Stored data entries:
■ ■ ■ ■

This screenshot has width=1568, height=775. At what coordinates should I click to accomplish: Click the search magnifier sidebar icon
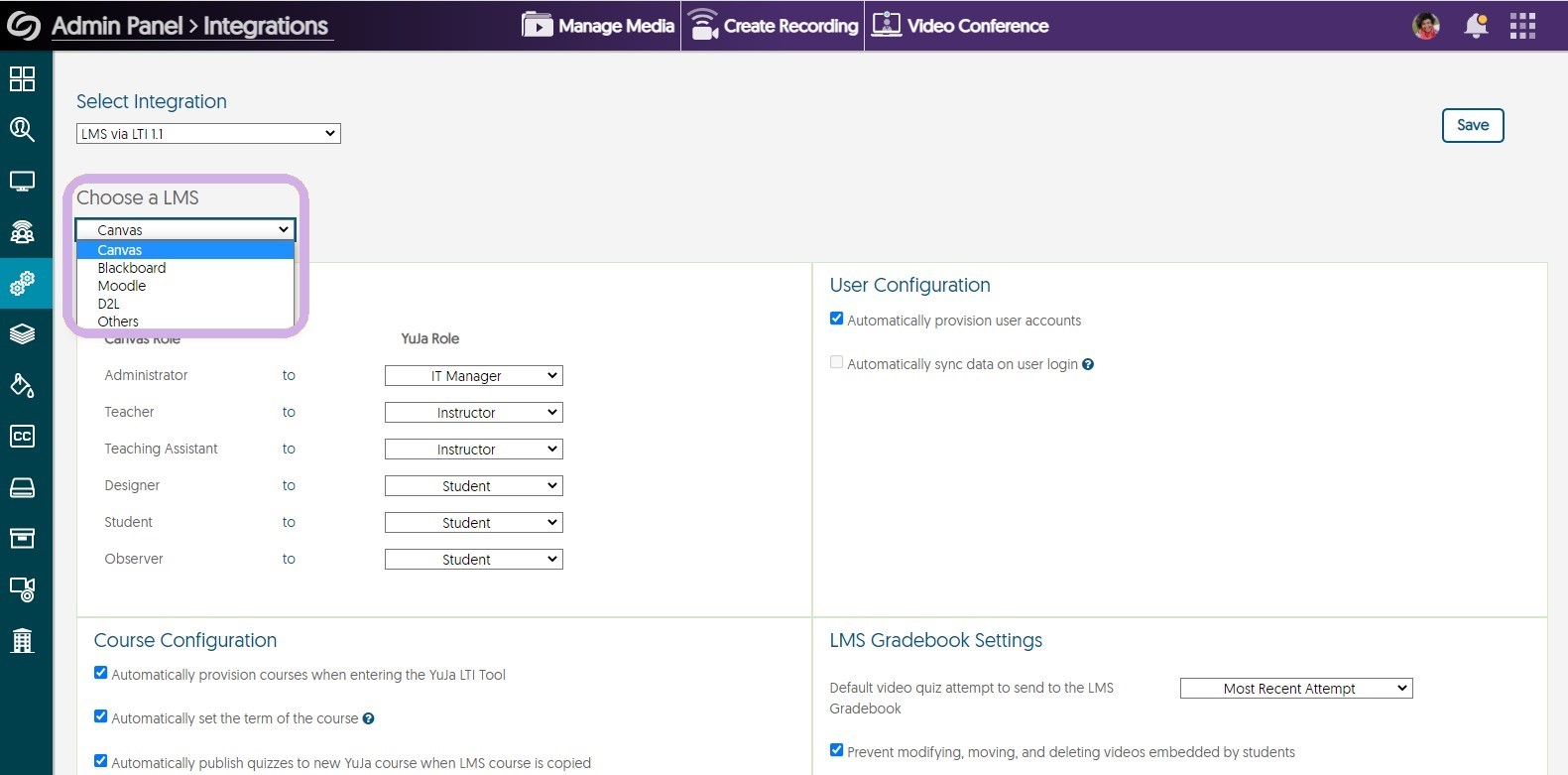22,129
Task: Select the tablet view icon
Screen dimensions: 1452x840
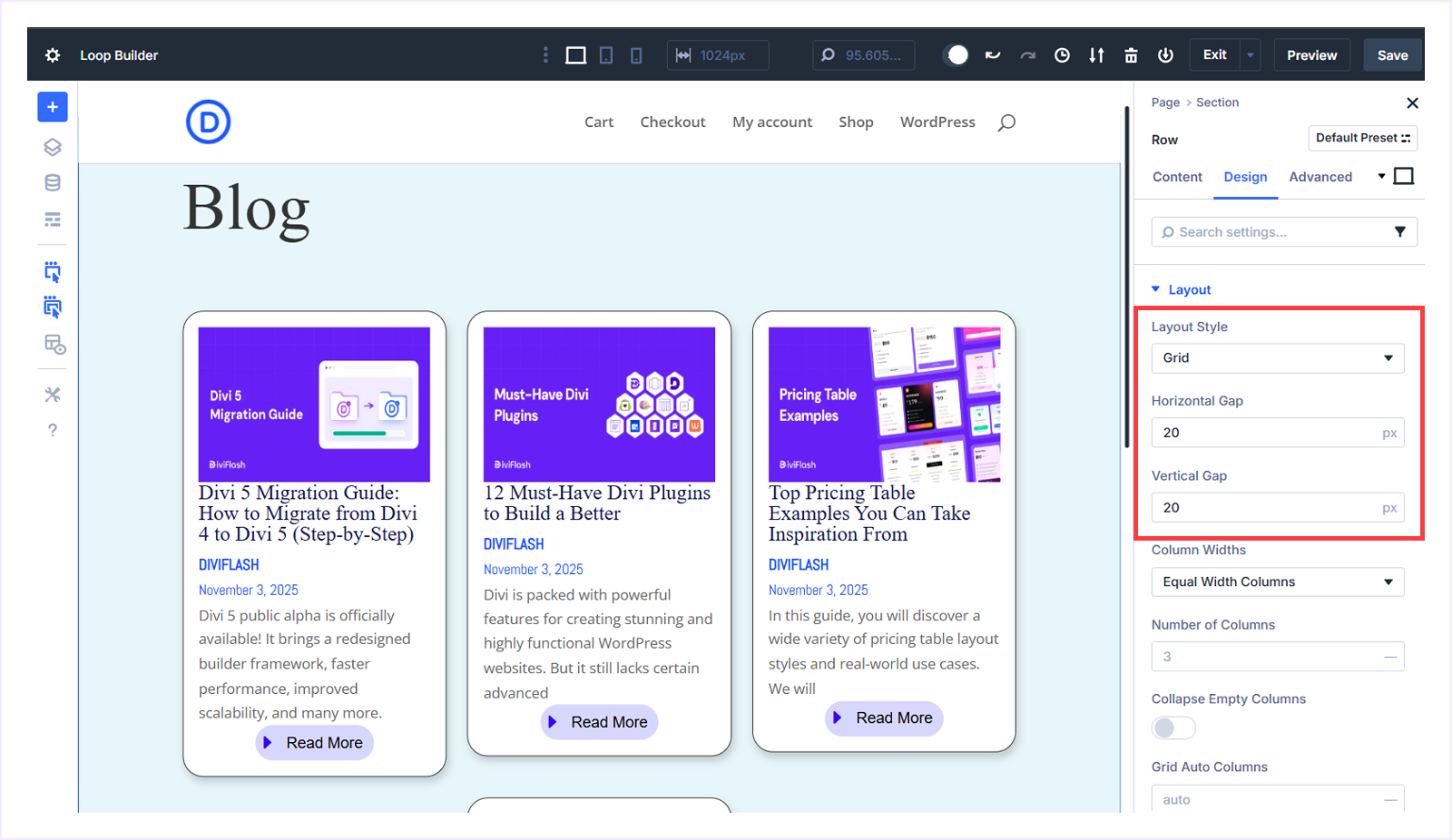Action: pyautogui.click(x=606, y=55)
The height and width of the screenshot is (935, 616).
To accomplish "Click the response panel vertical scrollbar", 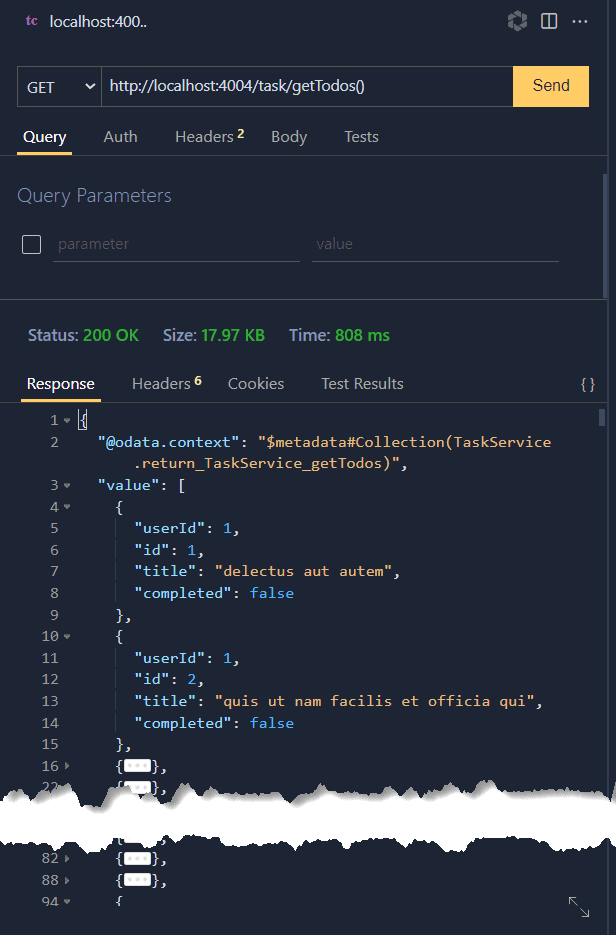I will [601, 418].
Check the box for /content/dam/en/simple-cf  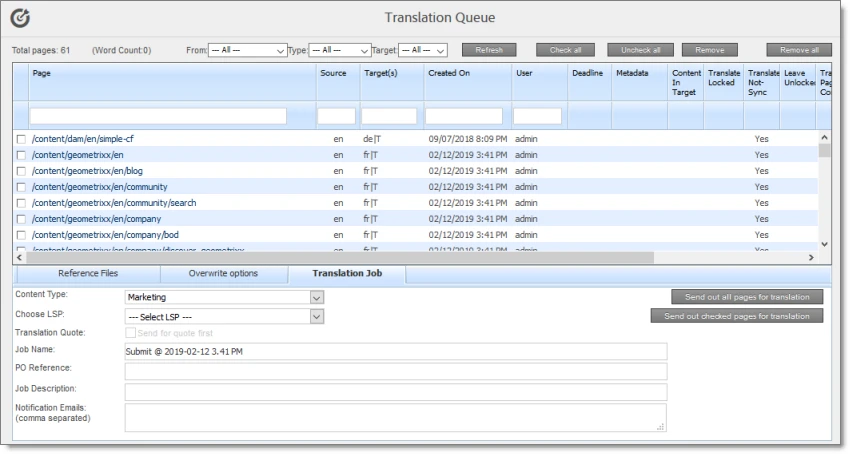coord(21,139)
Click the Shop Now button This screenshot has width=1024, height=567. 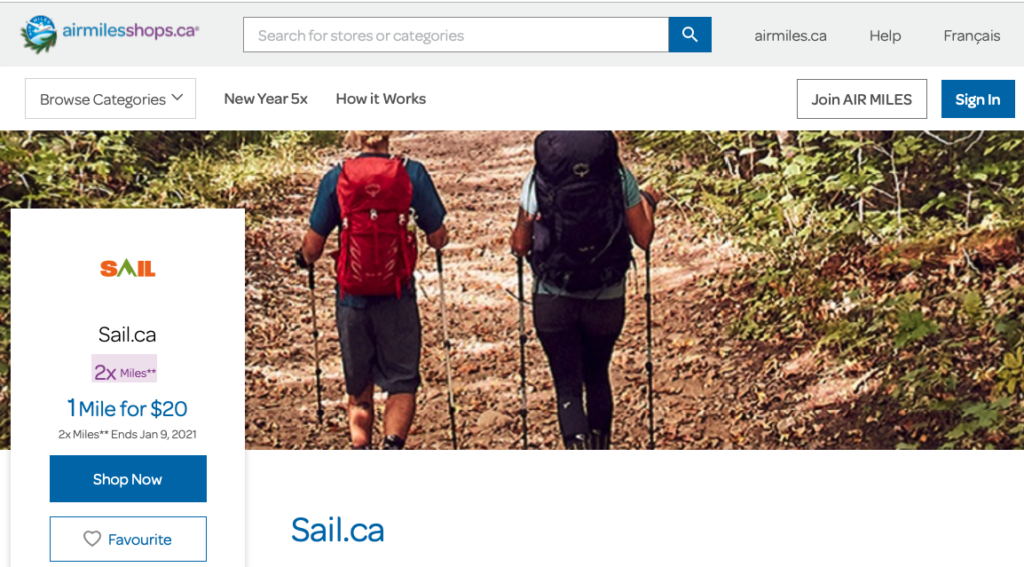pyautogui.click(x=128, y=479)
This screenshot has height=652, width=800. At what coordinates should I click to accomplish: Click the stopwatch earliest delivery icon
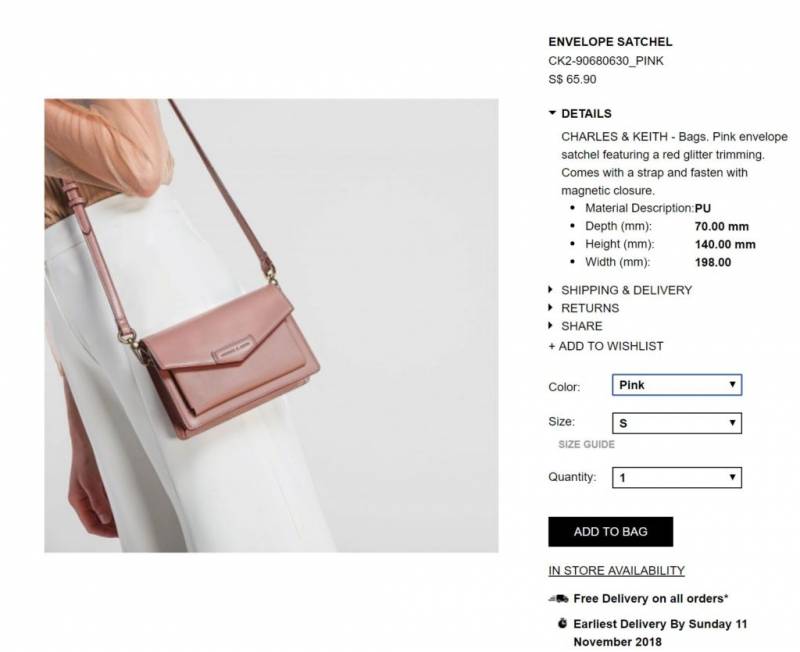click(x=562, y=623)
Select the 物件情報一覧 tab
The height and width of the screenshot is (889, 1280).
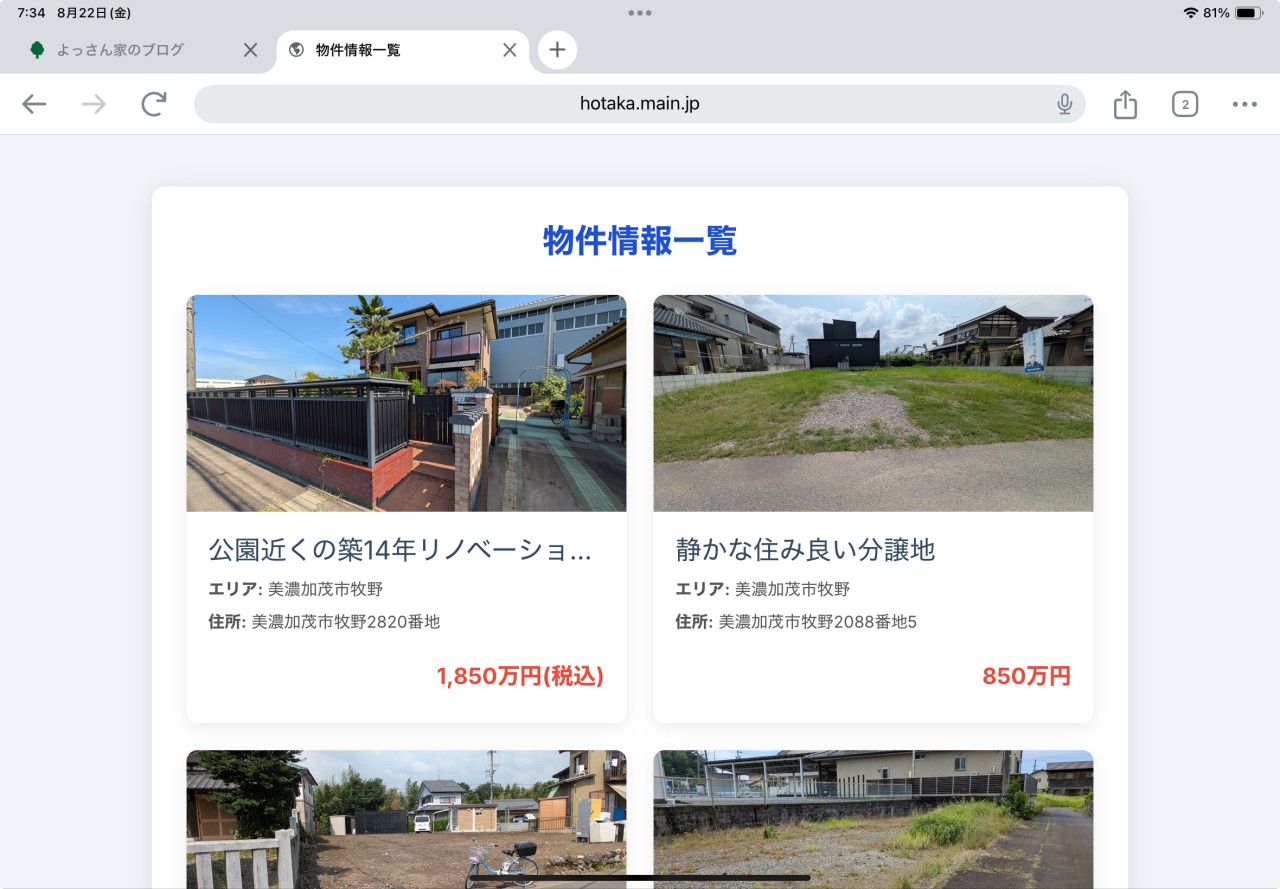[x=380, y=49]
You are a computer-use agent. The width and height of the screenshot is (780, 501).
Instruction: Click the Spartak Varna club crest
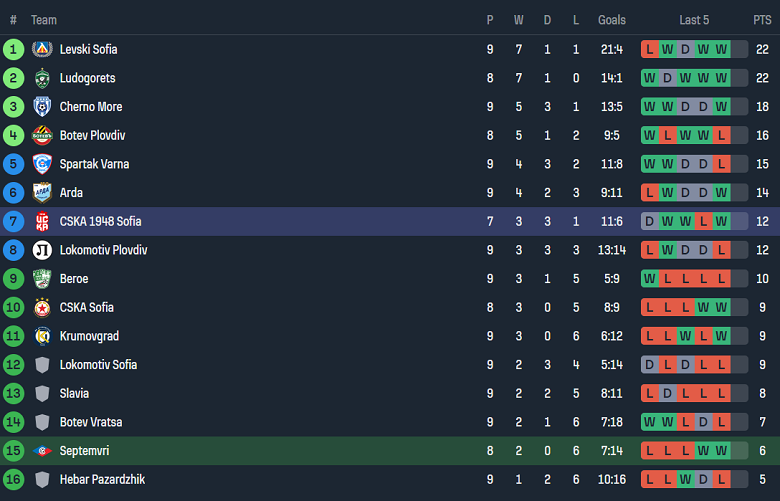(x=42, y=164)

■ ■ ■ ■

- _Work item_
Check each line above for the string "Select" and return those that contain it.

- _Response area_
Task: Select the tablet view icon
Select the 物件情報一覧 tab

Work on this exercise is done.